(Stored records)
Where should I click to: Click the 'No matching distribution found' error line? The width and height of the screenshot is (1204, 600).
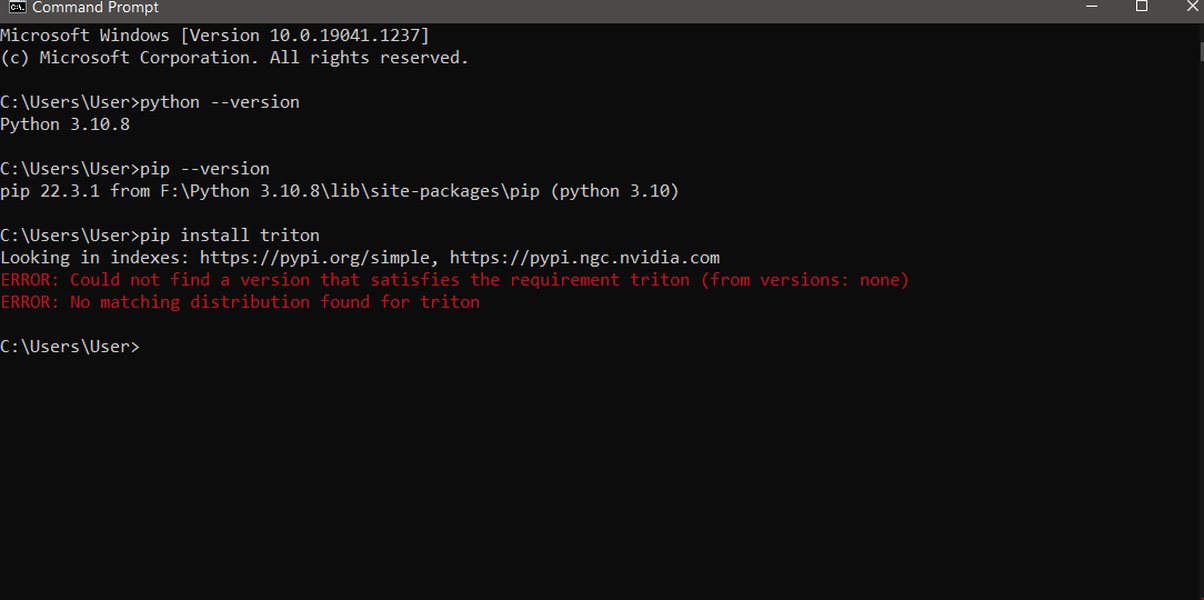(x=240, y=302)
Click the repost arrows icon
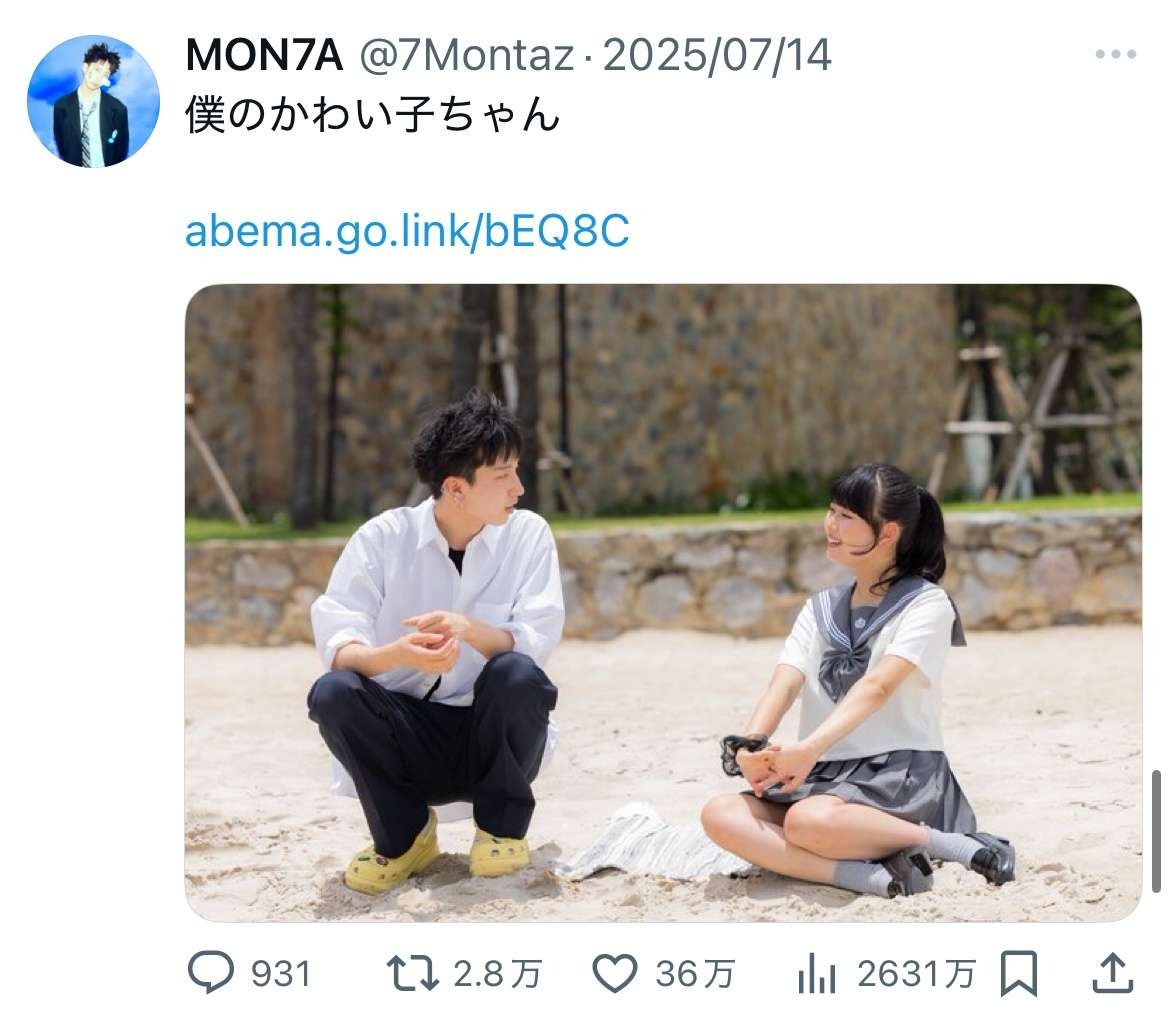The width and height of the screenshot is (1170, 1036). pyautogui.click(x=412, y=973)
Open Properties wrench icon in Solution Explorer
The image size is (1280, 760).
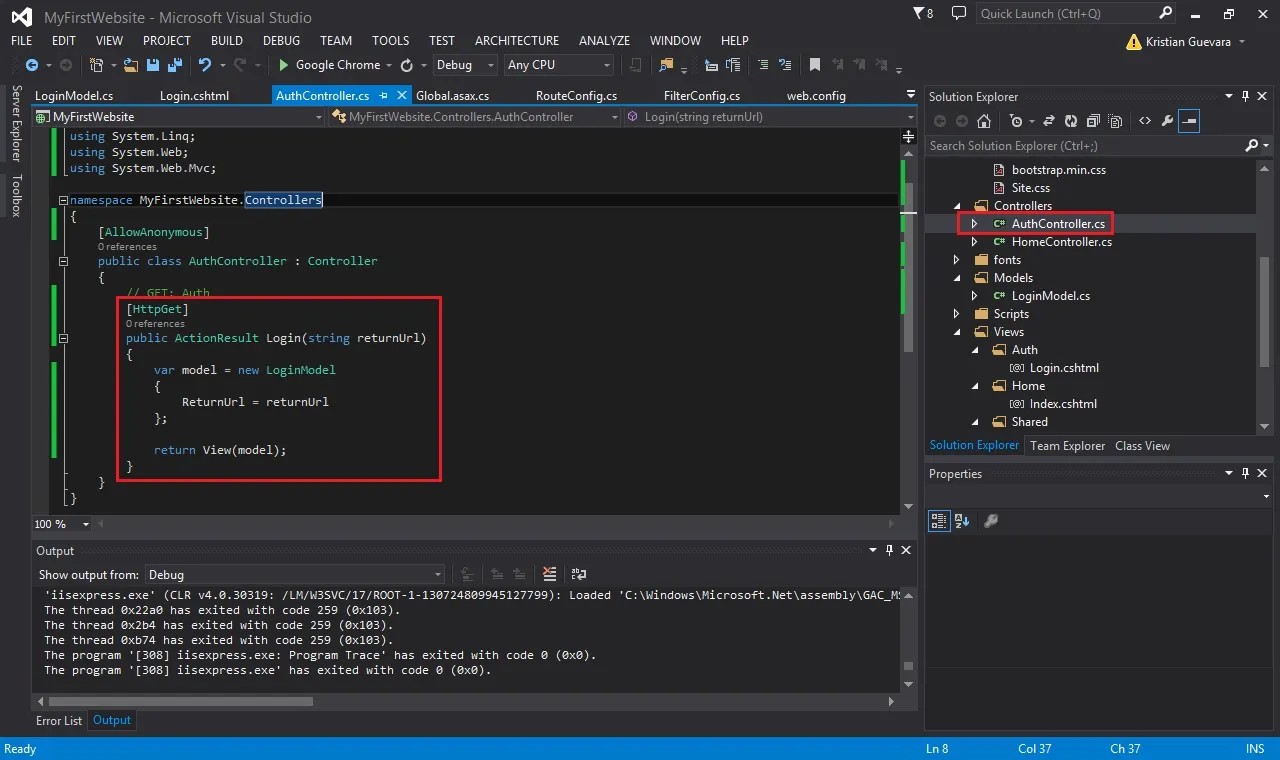pyautogui.click(x=1167, y=121)
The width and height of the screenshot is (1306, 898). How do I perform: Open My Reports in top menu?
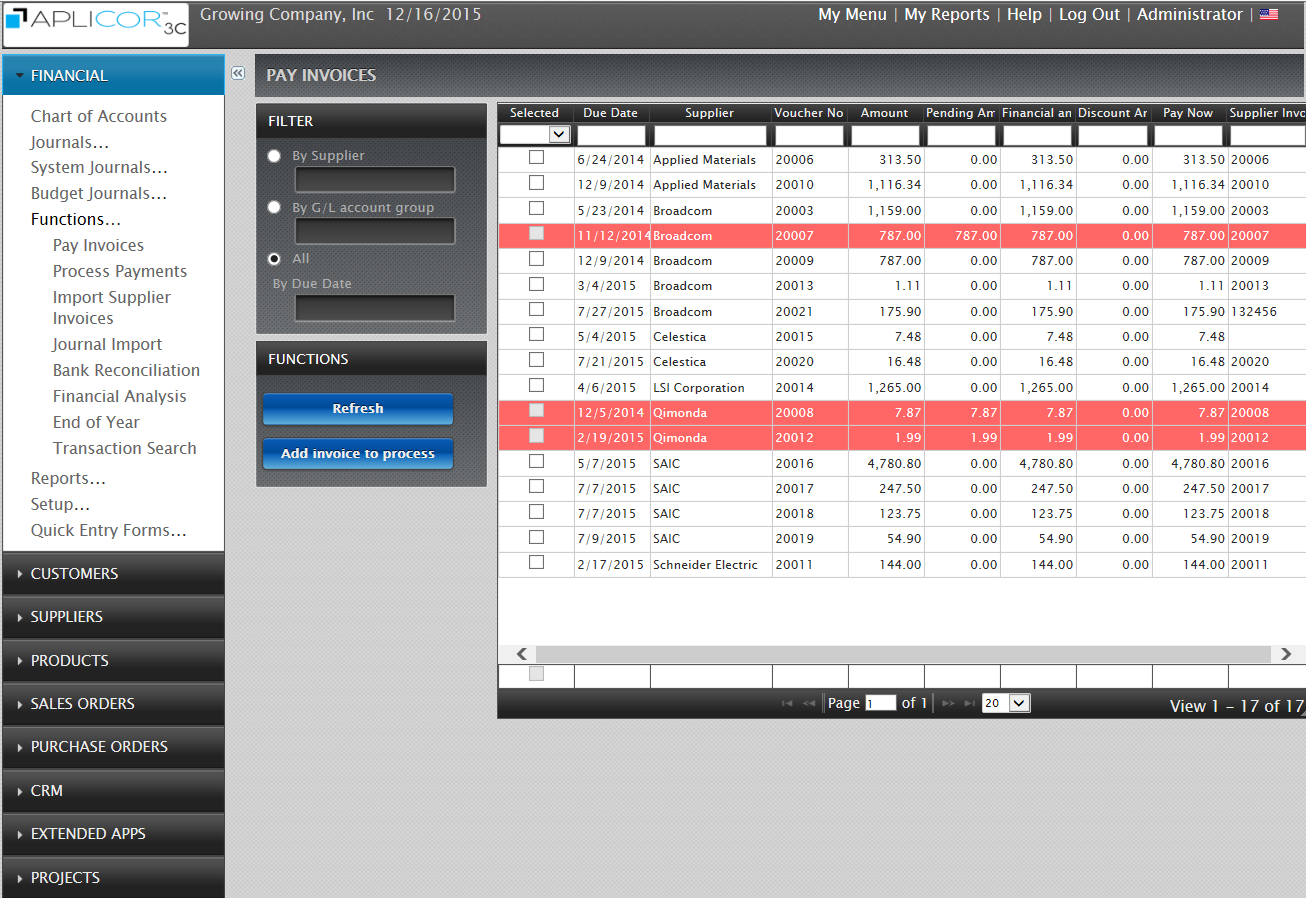[946, 15]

Work required:
Copy each line of the records above exactly as written. Do not carry over any picture.

Output for this task:
Where should I click to: Click the 'No matching distribution found' error line? The width and height of the screenshot is (1204, 600).
(x=240, y=302)
Click the repost arrows icon
The width and height of the screenshot is (1170, 1036). pyautogui.click(x=412, y=973)
Open Properties wrench icon in Solution Explorer
The image size is (1280, 760).
pyautogui.click(x=1167, y=121)
The width and height of the screenshot is (1306, 898). How do I perform: Open My Reports in top menu?
[946, 15]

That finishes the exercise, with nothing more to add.